Kalau ada yang bilang, "ngga usah digoreng kan bisa direbus?"
Dia ngga bisa membedakan public policy (kebijakan publik) dan sikap pribadi.
Minyak goreng itu ngga semua buat menggoreng, ada juga yang dipakai buat bahan bakar. Suku badui contohnya.
Orang Banyumas yang usahanya jual mendoan, dage, gorengan, memang mau jualan mendoan rebus? ngga semudah itu.
Kenaikan harga signifikan di minyak itu urusannya panjang. Dan langsung menyasar ke masyarakat menengah bawah. Hajat hidup orang banyak. Mempengaruhi sektor kuliner dan lainnya.

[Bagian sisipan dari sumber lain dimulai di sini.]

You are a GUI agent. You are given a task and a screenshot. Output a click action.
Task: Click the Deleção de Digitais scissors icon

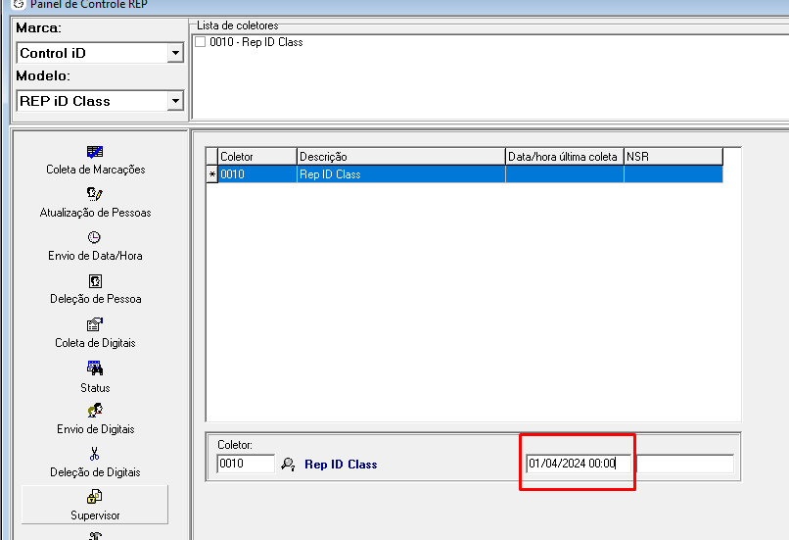95,454
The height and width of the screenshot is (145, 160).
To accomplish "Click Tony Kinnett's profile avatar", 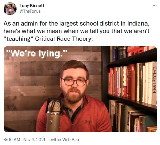I will (x=10, y=9).
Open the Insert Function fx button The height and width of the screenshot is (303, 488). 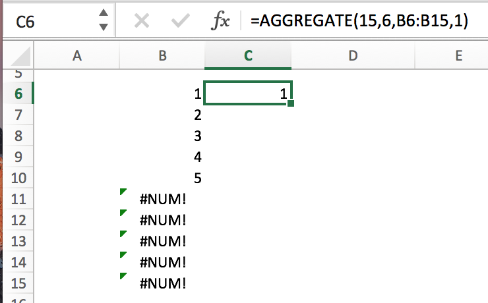220,21
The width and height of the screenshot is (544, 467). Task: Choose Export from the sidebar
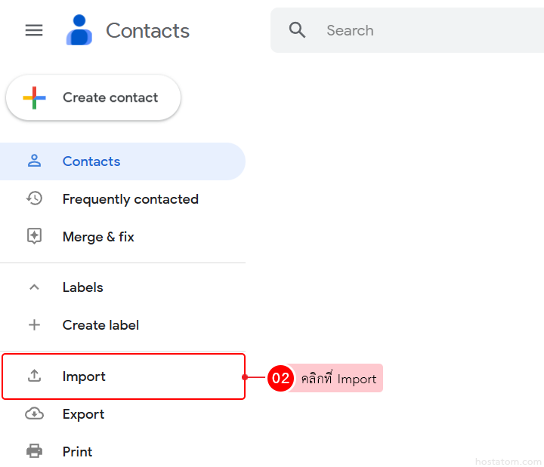tap(83, 414)
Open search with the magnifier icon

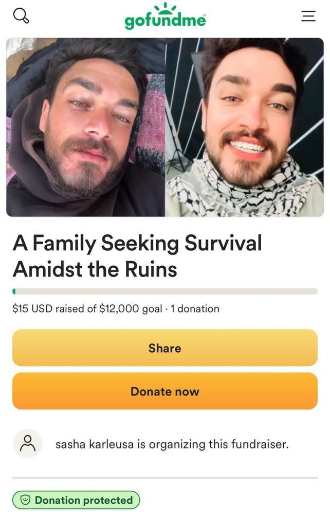[x=21, y=15]
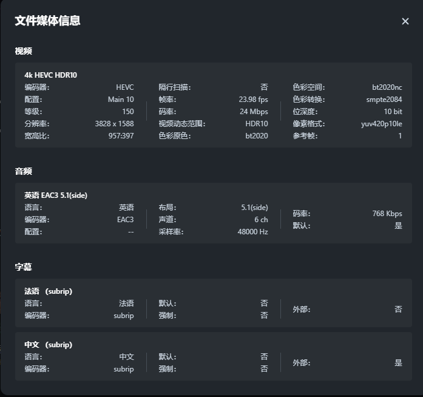Click the 中文 (subrip) subtitle title
Image resolution: width=423 pixels, height=397 pixels.
coord(48,345)
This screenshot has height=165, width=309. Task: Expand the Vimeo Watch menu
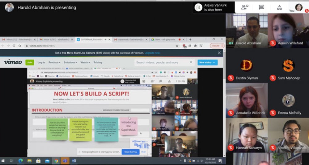point(85,62)
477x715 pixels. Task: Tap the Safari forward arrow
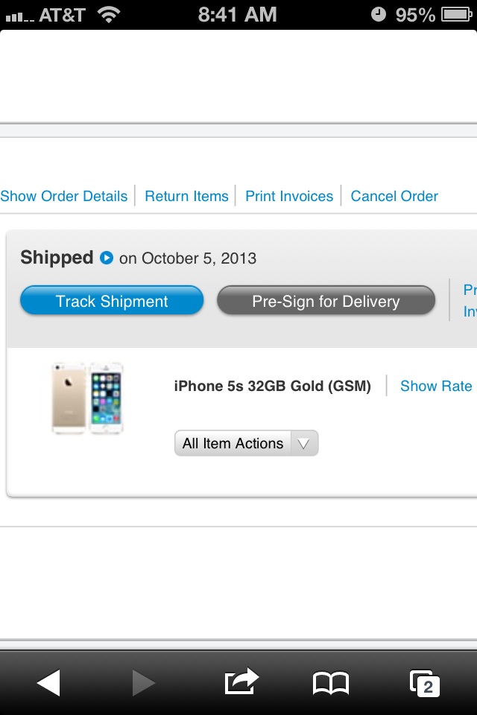(144, 683)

Masyarakat ini sudah "dihajar" pandemi 2 tahun lamanya. Ada yang kena PHK kemudian buka usaha kuliner. Jangan sepelekan kenaikan harga minyak goreng yang ugal-ugalan. Mereka saat ini sedang berusaha bangkit setelah 2 tahun usaha lesu.
FYI, saya resign dari kerjaan tahun 2016. Sebelum pandemi pun kondisi ekonomi makro sedang tidak baik-baik saja. Beberapa bulan setelah saya resign, kantor cabang perusahaan saya tutup. Semua karyawan di cabang di phk. Dan saya tahu di industri sejenis juga tidak sedang baik-baik saja. Industri keuangan itu mewakili sektor riil di masyarakat. Jika industri keuangan sedang bermasalah, sektor riil apalagi.
Jangan sampai kenaikan harga minyak goreng, ibarat melepas selang oksigen pasien yang sedang sakit keras.
Produsen dan distributor kelompok yang sama dan bersatu, konsumen bisa apa, jika tidak di back up regulator (pemerintah)?